Task to complete: Every entry needs to be given again exactly as it reads.

(Stored data)

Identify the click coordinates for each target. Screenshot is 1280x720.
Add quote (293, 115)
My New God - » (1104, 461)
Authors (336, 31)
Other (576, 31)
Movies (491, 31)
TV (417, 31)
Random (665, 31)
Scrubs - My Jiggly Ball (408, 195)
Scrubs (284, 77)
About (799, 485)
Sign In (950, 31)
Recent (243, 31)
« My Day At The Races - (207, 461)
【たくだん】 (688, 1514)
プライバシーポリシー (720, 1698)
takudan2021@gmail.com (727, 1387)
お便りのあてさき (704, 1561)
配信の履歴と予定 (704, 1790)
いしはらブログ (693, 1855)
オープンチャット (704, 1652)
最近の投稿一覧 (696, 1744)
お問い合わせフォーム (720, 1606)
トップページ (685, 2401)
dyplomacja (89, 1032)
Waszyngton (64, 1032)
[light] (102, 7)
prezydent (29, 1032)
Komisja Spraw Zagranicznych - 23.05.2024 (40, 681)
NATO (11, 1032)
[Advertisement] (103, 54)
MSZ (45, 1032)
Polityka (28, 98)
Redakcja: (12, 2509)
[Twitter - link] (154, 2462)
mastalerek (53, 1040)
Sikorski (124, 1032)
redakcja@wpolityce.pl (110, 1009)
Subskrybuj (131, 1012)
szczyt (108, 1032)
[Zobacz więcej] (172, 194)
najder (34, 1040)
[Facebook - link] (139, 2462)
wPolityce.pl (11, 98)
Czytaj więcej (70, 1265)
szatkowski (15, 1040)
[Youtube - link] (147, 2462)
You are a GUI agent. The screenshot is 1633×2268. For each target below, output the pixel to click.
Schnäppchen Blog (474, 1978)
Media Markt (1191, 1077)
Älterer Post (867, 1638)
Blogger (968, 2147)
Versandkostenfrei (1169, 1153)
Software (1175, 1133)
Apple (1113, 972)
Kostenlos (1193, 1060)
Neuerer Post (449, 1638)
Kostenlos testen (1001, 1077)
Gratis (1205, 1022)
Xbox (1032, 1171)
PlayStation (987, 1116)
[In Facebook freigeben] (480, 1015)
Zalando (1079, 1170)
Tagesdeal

(End Stored data)

Response area:
Identify the click coordinates for each target. Screenshot is 1280x720.
Add quote (293, 115)
My New God - » (1104, 461)
Authors (336, 31)
Other (576, 31)
Movies (491, 31)
TV (417, 31)
Random (665, 31)
Scrubs - My Jiggly Ball (408, 195)
Scrubs (284, 77)
About (799, 485)
Sign In (950, 31)
Recent (243, 31)
« My Day At The Races - (207, 461)
【たくだん】 (688, 1514)
プライバシーポリシー (720, 1698)
takudan2021@gmail.com (727, 1387)
お便りのあてさき (704, 1561)
配信の履歴と予定 (704, 1790)
いしはらブログ (693, 1855)
オープンチャット (704, 1652)
最近の投稿一覧 (696, 1744)
お問い合わせフォーム (720, 1606)
トップページ (685, 2401)
dyplomacja (89, 1032)
Waszyngton (64, 1032)
[light] (102, 7)
prezydent (29, 1032)
Komisja Spraw Zagranicznych - 23.05.2024 (40, 681)
NATO (11, 1032)
[Advertisement] (103, 54)
MSZ (45, 1032)
Polityka (28, 98)
Redakcja: (12, 2509)
[Twitter - link] (154, 2462)
mastalerek (53, 1040)
Sikorski (124, 1032)
redakcja@wpolityce.pl (110, 1009)
Subskrybuj (131, 1012)
szczyt (108, 1032)
[Zobacz więcej] (172, 194)
najder (34, 1040)
[Facebook - link] (139, 2462)
wPolityce.pl (11, 98)
Czytaj więcej (70, 1265)
szatkowski (15, 1040)
[Youtube - link] (147, 2462)
You are a GUI agent. The screenshot is 1633×2268. For each target below, output the pixel to click.
Schnäppchen Blog (474, 1978)
Media Markt (1191, 1077)
Älterer Post (867, 1638)
Blogger (968, 2147)
Versandkostenfrei (1169, 1153)
Software (1175, 1133)
Apple (1113, 972)
Kostenlos (1193, 1060)
Neuerer Post (449, 1638)
Kostenlos testen (1001, 1077)
Gratis (1205, 1022)
Xbox (1032, 1171)
PlayStation (987, 1116)
[In Facebook freigeben] (480, 1015)
Zalando (1079, 1170)
Tagesdeal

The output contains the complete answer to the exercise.